Show HN: Siri, open the garage - MIT_Hacker
http://delian.io/siri-open-the-garage
======
dang
This post got nailed by the voting ring detector, but I'm restoring it because
we want to see original work on HN.

A "voting ring" is when people get friends to upvote their stuff. This is
against the rules. We want stories to be on HN because they're good, not
because they were promoted.

It's sadly common for a great Show HN post to get demoted because its
creators, eager to get it on the front page, tried to game it. I've noticed a
pattern, too: usually their gaming technique is pretty weak. Perhaps that's
because they're creators, not promoters. Unfortunately, it has the side-effect
of making it certain that the ring detector will nail their otherwise good
post, while we carry on the usual cat-and-mouse game with people pushing crap.

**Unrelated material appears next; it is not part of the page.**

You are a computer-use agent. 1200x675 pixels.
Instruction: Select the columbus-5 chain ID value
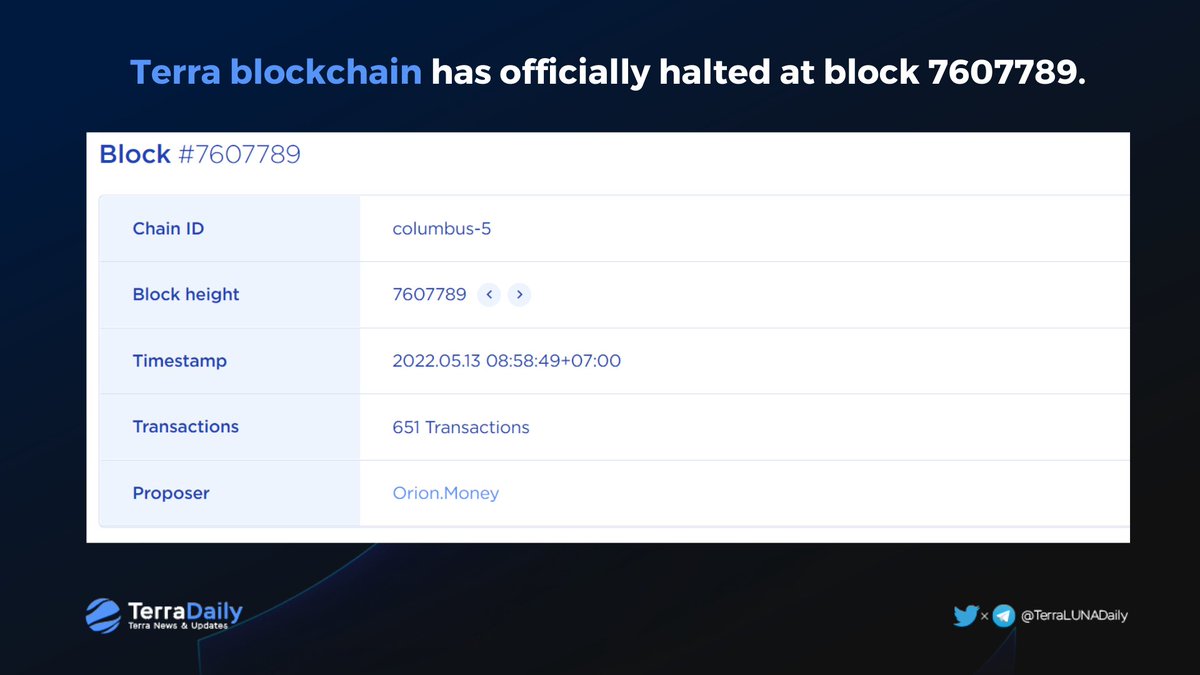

I've got what I believe will be a sweet solution to this problem, but it
awaits time for implementation.

Please everybody, don't ring-vote your posts; just take your chances with HN's
randomness. If a post is solid and hasn't gotten any attention yet, a couple
of reposts is ok. Be careful not to abuse that, though, since we penalize
accounts for reposting too much.

I'm going to demote this comment as off-topic so it won't get in the way of
the real discussion. Send any moderation questions to hn@ycombinator.com.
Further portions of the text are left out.